Even though Debenhams has announced store closures under a proposed CVA, the retailer is far from being alone in experiencing high-street woes. Numerous retailers, including House of Fraser, New Look, Next, Arcadia, and Marks & Spencer have been facing increasing financial difficulty on the UK high-street, while others, such as Toys R Us, have exited the market altogether. Debenhams’ difficulties are the result of an often seen tale of too many stores, too much debt, and a failure to keep up with consumer trends.
On top of the problems that have been so familiar to the UK high-street, Debenhams has also seen its brand lose importance in recent times. There has been a distinct failure to market the brand and appeal to a new generation of younger consumers. A recent plan to rebrand as part of the company’s ‘Redesigned’ strategy has been slow to roll out and has failed to have any significant impact.
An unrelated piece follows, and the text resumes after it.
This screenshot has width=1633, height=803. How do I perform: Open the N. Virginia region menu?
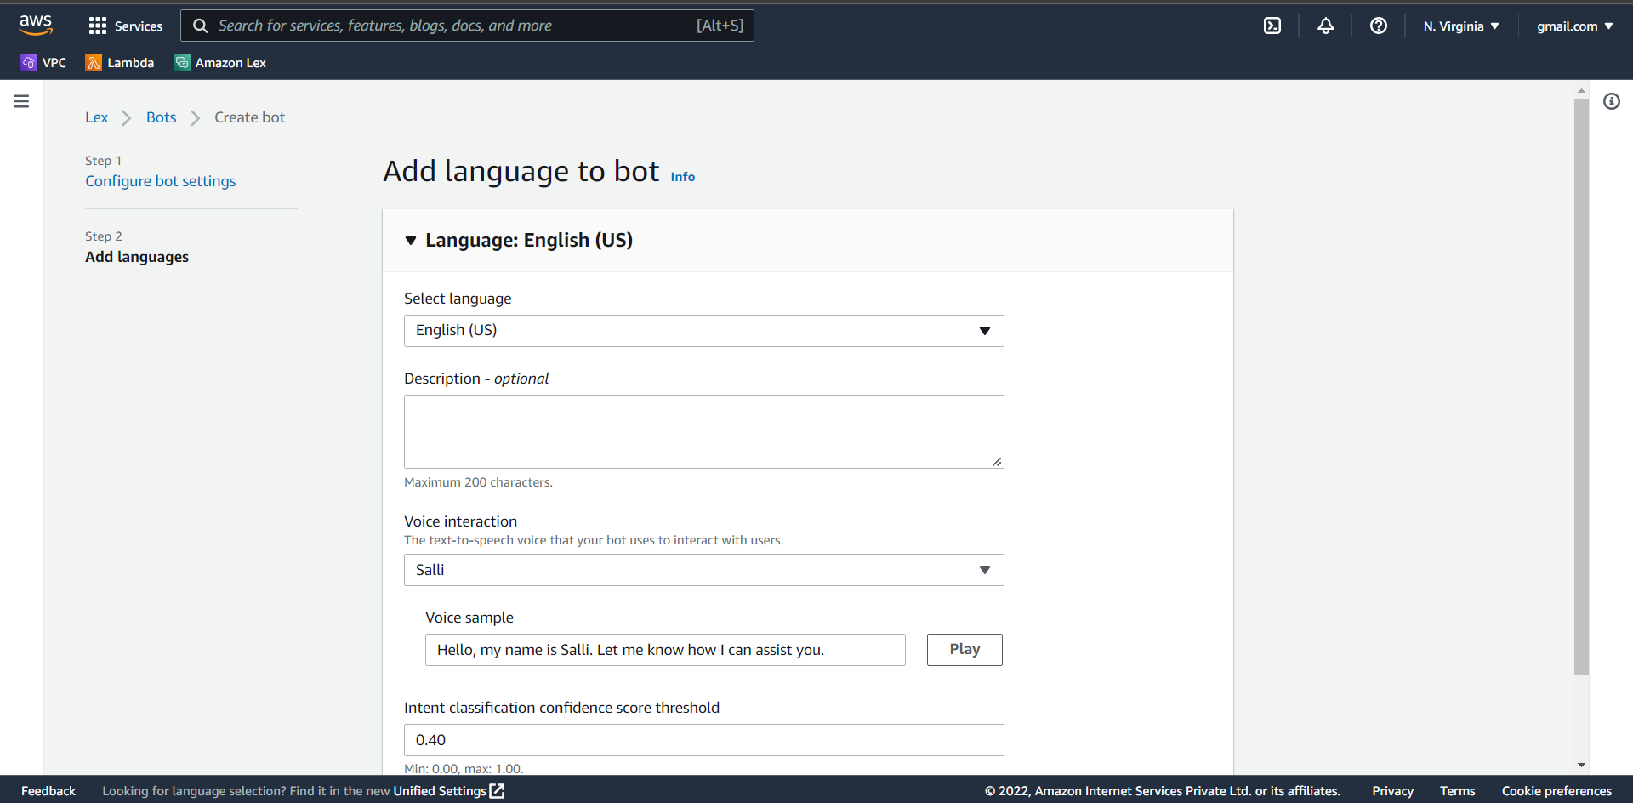pos(1459,26)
Closing stores is absolutely necessary for Debenhams in terms of not only reducing costs but also so that the business can be streamlined with a focus on revamping the stores that remain. As the number of bricks-and-mortar stores are reduced there should be a greater emphasis on the company’s online offering so that it can better compete with the likes of John Lewis, which sees over a third of sales coming from e-commerce.
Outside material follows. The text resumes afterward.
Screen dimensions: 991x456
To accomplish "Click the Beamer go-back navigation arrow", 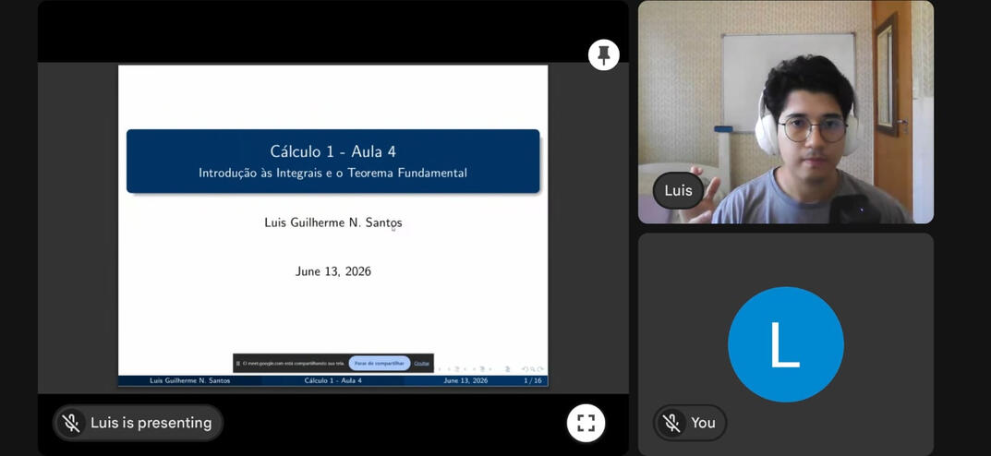I will pyautogui.click(x=525, y=369).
There must be an increased focus on the products and services the retailer offers so that it can better cater to consumer demand. The problem here is that while revamping stores and refreshing the product offering is going to be the way in which the company can make the most visible changes, this is going to further hinder financial growth. With the precarious financial position the retailer is in, the extent to which investments can be made in such areas is questionable.